In this Mesopotamian saga dating back to the 7th century BCE, many gods conspired to create a great flood and destroy the world. One of the gods, Ea, told a man named Utu-napishtim to make a boat to save himself and his family, along with a whole host of animals. The story, part of the first great work of literature in human history, unfolds in pretty much the same way as the biblical equivalent – so is there any evidence that the floods themselves happened?
Geological records show that the Black Sea, north of Turkey, was starved of its glacier meltwater source towards the end of the last glacial maximum, 11,500 years ago. They melted into the North Sea instead, and the Black Sea’s water began to dry up. Around the same time, the Mediterranean Basin was refilling with seawater from the Atlantic Ocean. The two were separated by dry land.

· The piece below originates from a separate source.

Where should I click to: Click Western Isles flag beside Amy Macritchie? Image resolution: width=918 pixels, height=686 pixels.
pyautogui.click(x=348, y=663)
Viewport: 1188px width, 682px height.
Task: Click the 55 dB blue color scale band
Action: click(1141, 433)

Eventually, the Mediterranean Sea overflowed into the Black Sea. It forced the sediment barrier between the two to open in a fairly dramatic manner, and anyone nearby at the time would have seen a waterfall 200 times the volume of the Niagara Falls filling the basin up so fast that in a single day, an area the same size of Manhattan would have been completely covered twice over.
Could this be the inspiration for these literary floods? Perhaps, but if you’re looking for a direct link between a legendary cascade and its real-life geological event, look to the origins of the Chinese state.
A thrilling study recently confirmed that the worst flood of the last 10 millennia took place along the Yellow River at the exact date referenced in ancient texts. Not only that, but archaeological evidence uncovered at the source also hints that the mythical first line of monarchs in China – the Xia dynasty – may have really existed.
Myths are often beautiful, breathtaking narratives. Science, though, is something far more empowering. It doesn’t just tell stories that are real – it also reveals that fairy tales, just sometimes, aren’t tales at all. They’re true.
Sri Lanka and the Ape-Men Army
The Ramayana, an Indian Sanskrit epic, features a classic ancient kidnap plot. Sita, the wife of the god Rama, is stolen and taken to Demon Kingdom on the island of Lanka. An army of ape-like men, along with his brother Lakshman, built a floating bridge (Rama’s Bridge) between India and Lanka, from which they crossed over and successfully vanquished Ravana, the demon king.
Although this elaborate tale is full of fanciful detail, the bridge itself actually exists. Aerial surveys clearly show a 48-kilometer-long (30-mile-long) submerged stretch of limestone shoals and sand stretching between the two landmasses.
This bridge – which is only a few meters below the water’s surface in some parts – is likely the inspiration for the ancient Hindu legend. It was reportedly above the water until a 15th-century cyclone brought a huge storm surge into the channel and sunk it beneath the waves.